The toolkit showcases a total of forty innovative initiatives across six categories: place-making; eating and growing; resource-sharing; learning and socializing; steering and organizing; and financing. Through what she refers to as ‘place-based creative problem-solving’, Camponeschi sketches out an approach to participation that leverages the imagination and inventiveness of citizens, experts, and activists in collaborative efforts that make cities more inclusive, innovative, and interactive.

Through their involvement, creative citizens worldwide demonstrate that citizenship is so much more than duties and taxes it’s about outcome ownership, enablement, and the celebration of the myriad connections that make up the collective landscape of the place(s) we call home. The Enabling City, then, is here to invite us to unleash the power of our creative thinking and to rediscover ‘the power of the everyday.’”

Publication abstract

At its simplest, The Enabling City is a new way of thinking about communities and change.

Guided by principles such as collaboration, innovation and participation, the pioneering initiatives featured in The Enabling City attest to the power of community in stimulating the kind of innovative thinking needed to tackle complex issues ranging from participatory citizenship to urban livability.

We know that markets are no longer the only sources of innovation, and that citizens are capable of more than just voting during election time. We have entered an era where interactive technologies and a renewed idea of citizenship are enabling us to experiment with alternative notions of sustainability and to share knowledge in increasingly dynamic ways. We now see artists working alongside policy makers, policy makers collaborating with citizens, and citizens helping cities diagnose their problems more accurately.

What emerges, then, is a community where the local and global are balanced and mediated by the city at large, and where local resources and know-how are given wider legitimacy as meaningful problem-solving tools in the quest for urban and cultural sustainability.

Here, innovation is intended as a catalyst for social change — a collaborative process through which citizens can be directly involved in shaping the way a project, policy, or service is created and delivered. A shift from control to enablement turns cities into platforms for community empowerment — holistic, living spaces where people make their voices heard and draw from their everyday experiences to affect change.

So be surprised by how walks have the power to make neighbourhoods more vibrant, and how art can be used to convert dull city intersections into safe community spaces. Learn how creative interventions can unleash spaces for reflection and participation, and witness how online resources can lead to offline collaboration and resource-sharing. See how the values of Web 2.0 translate into the birth of the open government and open data movement, and what a holistic approach to financing can bring to local communities and cities alike.

This is what place-based creative problem-solving looks like in action. This is the power of the everyday.

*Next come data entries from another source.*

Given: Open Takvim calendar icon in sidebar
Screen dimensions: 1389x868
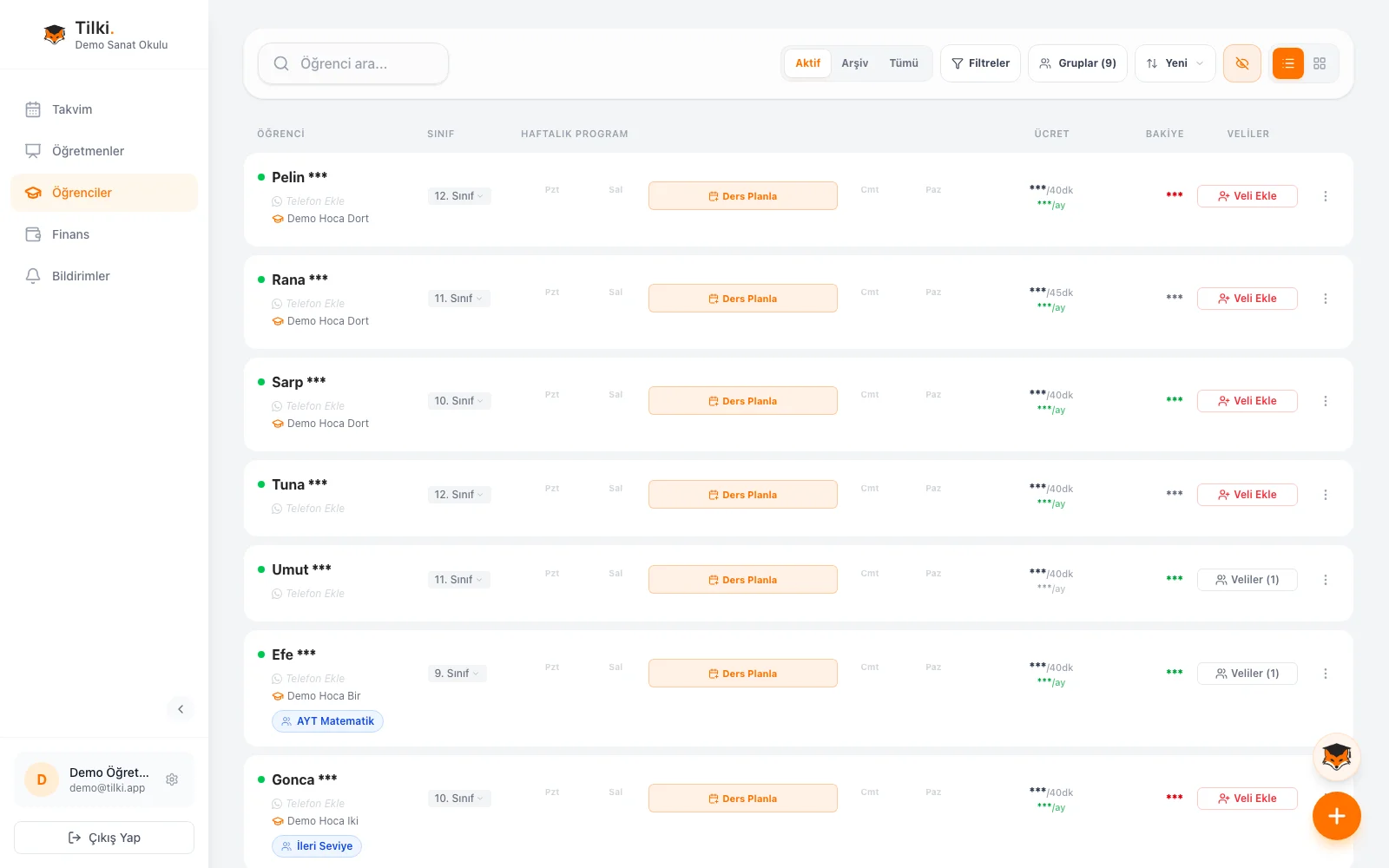Looking at the screenshot, I should click(33, 109).
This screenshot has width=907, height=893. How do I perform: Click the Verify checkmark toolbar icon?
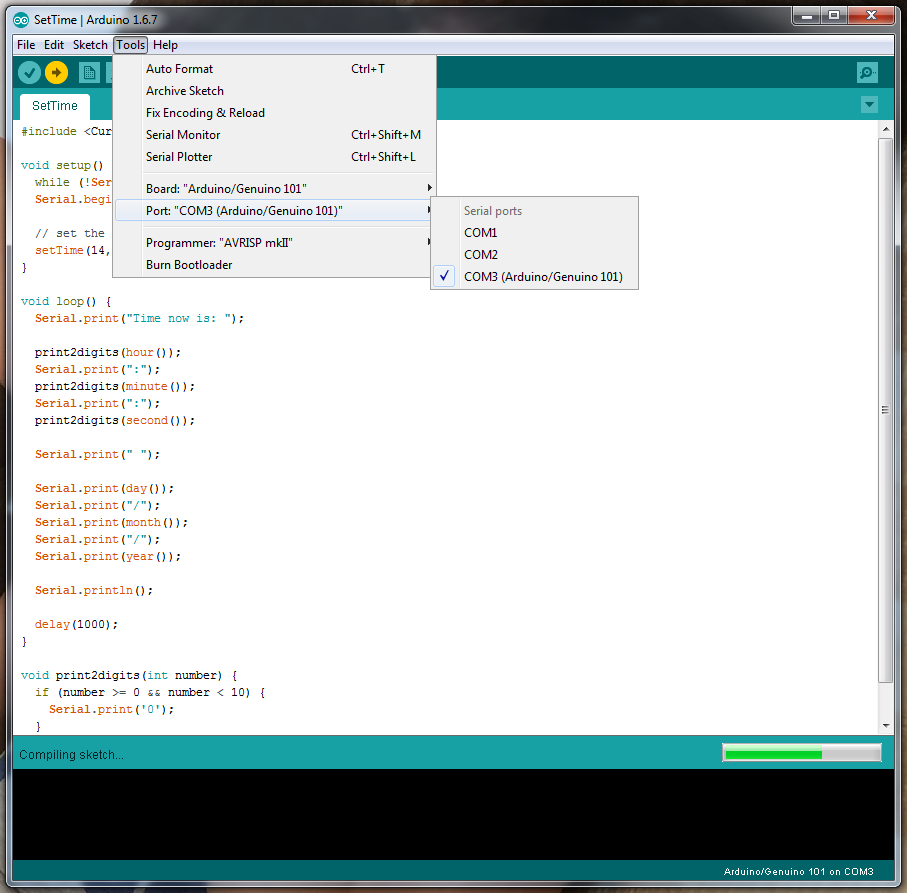click(x=29, y=72)
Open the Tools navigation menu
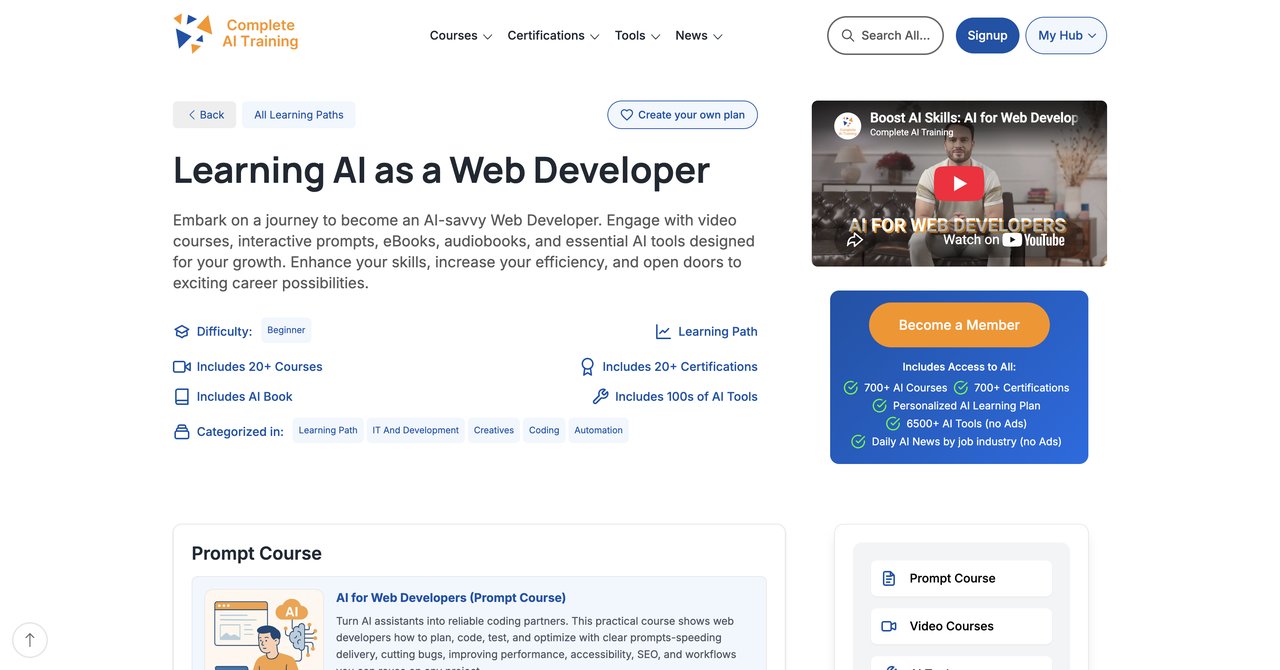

Chiara Camponeschi works at the intersection of interdisciplinary research, social innovation and urban sustainability. She is passionate about the ‘creative citizen’ movement, and is committed to strengthening and supporting networks of grassroots social innovation. Originally from Rome, Italy Chiara has been involved with creative communities in Europe and Canada for over six years. Chiara holds a BA (Hons) in Political Science & Communications Studies, and a Master in Environmental Studies from York University in Toronto, Canada.